HEROES, Chapter 3

Lange nachdem der Regen eingesetzt hat, kommt auch P. in den Garten.
„So how was your day? Bad?“
„Yes,“ lächelt er, „bad“.
Er war durch einen Zufall bei der „Pierre und Gilles“ Ausstellungseröffnung. Zeigt ein Handyfoto der beiden und deren Autogramm auf einer Gitanes-Schachtel.
„So you mean – you´ve come to Berlin to see art and then meet two icons of photography and talk to them, get their autograph, and it´s still a bad day??!“
„Yes. I´d asked them to give a kiss on the box.“Und grinst.
D. übernimmt die Gesprächsführung und P. schaut ihn aus skeptischen Augen an. Der Typ ist ihm eindeutig zu tuntig, einerseits. Andererseits hat, was er sagt, Hand und Fuß, von einer amerikanischen Seite aus betrachtet.
Als ich erzähle, dass ich P. geraten habe, in Moskau ein Studium aufzunehmen ist er entsetzt.
„Moscow? Please, you got to be kidding me! The guy must come to New York!“ Und natürlich nicht erkennend, dass die jugendlichen Obdachlosen, über die er einen Film dreht, mit ähnlichen Vorstellungen nach New York gekommen sind. The pursuit of happiness, aber ohne Plan, zumindest aber mit der Muttersprache im Gepäck. Es ist dieser Grundglaube an die Erfüllung des Amerikanischen Traums, während er zeitgleich dessen Verurteilung zum Scheitern erkennt, die ihn mir sympathisch macht. Die beiden verteidigen ihre unterschiedlichen Standpunkte, aber auf eine Art, die Spaß macht. Sie zeigen Einblicke in ihre Lebens- und Erlebniswelt, es fliegen Funken, aber es kommt zu keiner Explosion.
„Es ist so wild – schau Dir die beiden an, unterschiedlicher geht nicht, aber ich finde die beide hochsympathisch auf ihre Art.“ sage ich dem Herrn Strike, der ebenfalls vergnügt die Unterhaltung verfolgt, die nach diversen Bieren immer ausgelassener wird. Irgendwann, habe ich den Eindruck, versteht jeder am Tisch emotional, warum er jeden anderen an diesem Tisch mag.

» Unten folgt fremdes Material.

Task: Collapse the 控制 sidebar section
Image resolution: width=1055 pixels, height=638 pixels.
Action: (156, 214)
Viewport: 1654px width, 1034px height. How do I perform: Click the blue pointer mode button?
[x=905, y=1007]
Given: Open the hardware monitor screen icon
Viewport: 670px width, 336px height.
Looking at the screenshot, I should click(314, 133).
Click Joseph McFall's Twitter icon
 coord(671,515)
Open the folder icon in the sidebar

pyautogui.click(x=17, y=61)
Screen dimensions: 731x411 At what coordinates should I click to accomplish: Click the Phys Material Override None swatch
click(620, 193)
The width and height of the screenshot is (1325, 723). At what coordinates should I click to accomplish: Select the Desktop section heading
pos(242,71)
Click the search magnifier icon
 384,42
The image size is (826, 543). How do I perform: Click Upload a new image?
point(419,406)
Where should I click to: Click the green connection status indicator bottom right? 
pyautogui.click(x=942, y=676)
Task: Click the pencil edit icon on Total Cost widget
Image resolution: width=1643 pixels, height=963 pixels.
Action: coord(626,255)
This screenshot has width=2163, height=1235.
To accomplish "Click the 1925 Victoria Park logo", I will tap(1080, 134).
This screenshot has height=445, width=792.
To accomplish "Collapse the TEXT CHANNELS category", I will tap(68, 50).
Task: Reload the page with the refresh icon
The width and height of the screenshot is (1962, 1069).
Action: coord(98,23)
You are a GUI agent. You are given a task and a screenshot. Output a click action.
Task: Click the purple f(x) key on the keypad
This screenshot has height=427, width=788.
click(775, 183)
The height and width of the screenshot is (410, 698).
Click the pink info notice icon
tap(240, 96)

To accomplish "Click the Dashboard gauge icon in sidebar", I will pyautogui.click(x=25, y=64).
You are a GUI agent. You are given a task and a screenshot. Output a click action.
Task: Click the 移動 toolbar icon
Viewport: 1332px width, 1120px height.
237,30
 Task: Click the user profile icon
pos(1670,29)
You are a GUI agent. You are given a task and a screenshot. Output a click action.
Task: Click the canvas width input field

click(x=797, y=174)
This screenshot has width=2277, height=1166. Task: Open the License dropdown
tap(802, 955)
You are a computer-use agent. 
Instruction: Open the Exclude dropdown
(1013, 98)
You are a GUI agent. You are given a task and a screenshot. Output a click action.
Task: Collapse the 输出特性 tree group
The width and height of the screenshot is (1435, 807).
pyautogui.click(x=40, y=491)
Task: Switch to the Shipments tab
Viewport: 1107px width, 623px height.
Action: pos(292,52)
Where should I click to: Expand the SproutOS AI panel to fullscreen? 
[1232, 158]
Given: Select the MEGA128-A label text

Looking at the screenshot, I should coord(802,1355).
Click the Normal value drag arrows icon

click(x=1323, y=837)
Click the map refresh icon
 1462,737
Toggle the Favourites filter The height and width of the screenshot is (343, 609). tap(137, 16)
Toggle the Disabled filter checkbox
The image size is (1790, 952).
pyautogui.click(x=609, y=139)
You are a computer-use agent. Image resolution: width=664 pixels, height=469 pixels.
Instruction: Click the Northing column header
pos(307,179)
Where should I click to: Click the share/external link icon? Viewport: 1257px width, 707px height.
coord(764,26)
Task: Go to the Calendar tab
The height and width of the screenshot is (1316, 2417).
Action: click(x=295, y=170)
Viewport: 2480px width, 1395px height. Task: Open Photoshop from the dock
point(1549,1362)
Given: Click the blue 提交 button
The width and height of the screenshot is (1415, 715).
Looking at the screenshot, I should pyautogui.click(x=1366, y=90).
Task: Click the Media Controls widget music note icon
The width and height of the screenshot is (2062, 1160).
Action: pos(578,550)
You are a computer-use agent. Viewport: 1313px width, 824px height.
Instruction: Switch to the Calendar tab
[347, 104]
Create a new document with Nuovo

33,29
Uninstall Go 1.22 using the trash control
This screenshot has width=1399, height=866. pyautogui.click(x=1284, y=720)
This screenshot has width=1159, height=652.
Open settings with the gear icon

Als ich die Kinder in die Nacht verabschiede, bzw ins Schwuz, das ihnen gefallen könnte, ist D. schon die halbe Straße hinuter gehüpft, in einer geliehenen, zu großen Regenjacke, die irgendwie an „ein Männlein steht im Walde“ erinnert, und P. hält sich noch an meiner Hand fest, mit einem Lächeln um den Mund und mit Erwartungsfurcht in den Augen.
„Get your ass over here, Kaliningrad,“ ruft D., „I wanna see the cute guys dancing to stupid music!“ Kommt zurückgelaufen, schnappt sich den P. und zieht ihn mit sich, bis ein Taxi die beiden aufnimmt und an Orte bringt, wo neue Abenteuer auf sie warten.

Und als er am nächsten Morgen in der Tür steht, nachdem er mich aus dem Bett geklingelt hat, frage ich ihn
„Now, was it bad again?“
„No. Not at all.“ Und dann lacht er. „But your hair looks funny.“

8 Gedanken zu „HEROES, Chapter 3

  1. luckystrike

    Ui, und den letzten Satz hat er überlebt oder muß er jetzt mit einem blauen Auge nach Kaliningrad zurück?

    „Erwartungsfurcht in den Augen“, was eine schöne Schöpfung!